PURCHASED FEEDING STUFFS-ARE HORSES CATTLE?

(A.)

In a claim for improvement effected by the consumption of cake, corn, or feeding stuffs by cattle, sheep, or pigs, it is not the custom of valuers to include horses under the term "cattle."

Murray's (1889) definition of the word "cattle" is, A collective "name for live animals, held as property, or reared to serve as food, "or for the sake of their milk, skin, wool, &c."

This would explain the exclusion of horses as being working factors on the farm, and therefore any improvement caused by them should not be one for which an outgoing tenant should receive compensation on quitting.

HERBERT TRUSTRAM EVE, Fellow.

(B.)

I cannot find any case defining what live stock is embraced in the term "cattle"; but it has been held that a drift way for cattle does not embrace a horse way, thus indirectly showing that the law recognises a distinction between them. To my mind it is clear that it was never intended that a tenant right should be paid on purchased horse corn, and, even assuming that a claim to this could be substantiated under this clause, it is obvious that a considerable reduction must be made for the large proportion of the secretions therefrom, which would fall on the public or occupation roads, and thus be lost to the incoming tenant. E. A. RAWLENCE, Fellow.

Reply to Query CLXXV. (Vol. VI., p. 240).

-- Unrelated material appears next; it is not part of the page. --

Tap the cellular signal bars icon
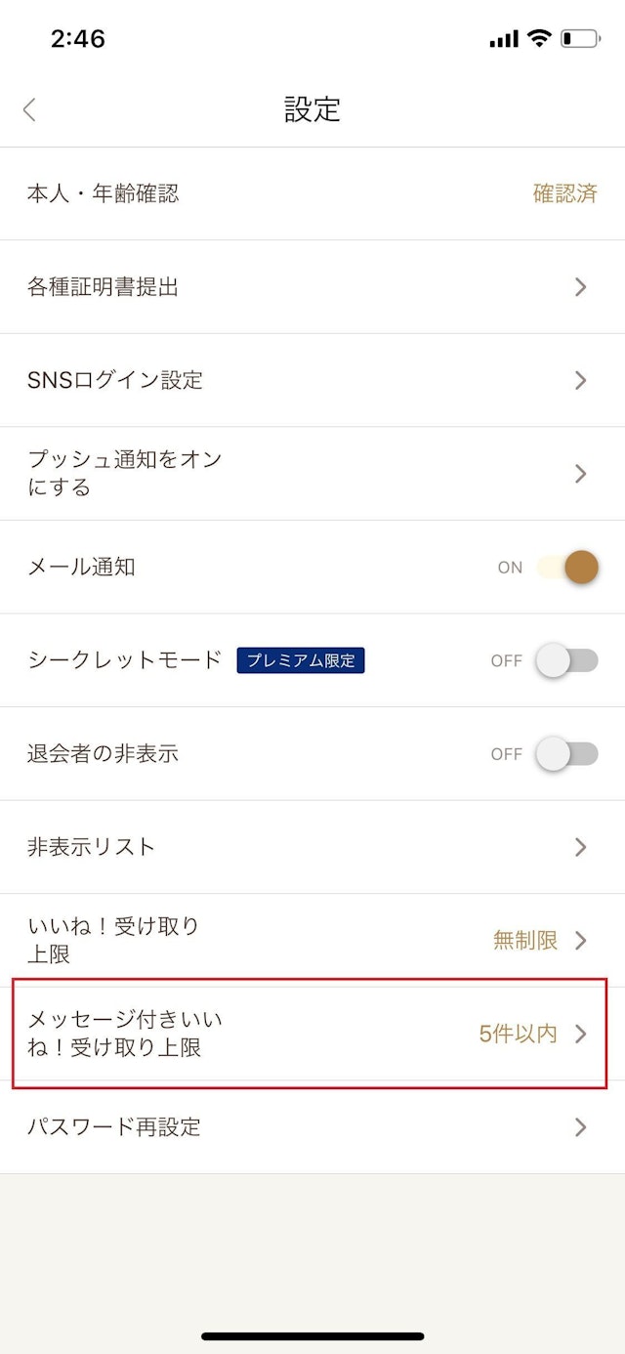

TENANT RIGHT-PLOUGHING STUBBLE.

(A.)

Where the agreement is silent as to the ploughing of stubble before a fixed date, A, the outgoing tenant, having received notice from B, the incoming tenant, not to proceed with the work, A cannot recover for any work done subsequent to the notice. A's contention, that all work done before the termination of the tenancy must be paid for, is fallacious; in some cases the land would be injured by exposure and bleaching by the winter rains.

(B.)

GILBERT MURRAY, Fellow.

It appears to me that it is difficult to give an answer to this question without knowing whether there was an agreement governing the tenancy, and, if so, what, if any, conditions there are relating to the quittal and the nature of the arrangement, if any, under which the outgoing tenant had put in the roots for the landlord or incoming tenant. Also, failing an agreement, whether there is any local custom affecting the point. Subject to these considerations, and assuming that the stubble land in question was in course for the incoming tenant's ensuing turnip crop, I am of opinion that the outgoing tenant had no right to plough the stubbles without instructions, and especially after the notice served on him not to do so. The outgoing tenant clearly is not entitled to create work for his horses at the expense of the incoming tenant, especially when, under the ordinary routine, the work in question would not have been done until after Michaelmas.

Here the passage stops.